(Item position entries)
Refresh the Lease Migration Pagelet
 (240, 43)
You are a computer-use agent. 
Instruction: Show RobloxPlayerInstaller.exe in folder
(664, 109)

- **Short exercise**
Present every line of the material above as a numbered list, leaving out any blank lines.

- **The output**
1. Refresh the Lease Migration Pagelet
2.  (240, 43)
3. You are a computer-use agent. 
4. Instruction: Show RobloxPlayerInstaller.exe in folder
5. (664, 109)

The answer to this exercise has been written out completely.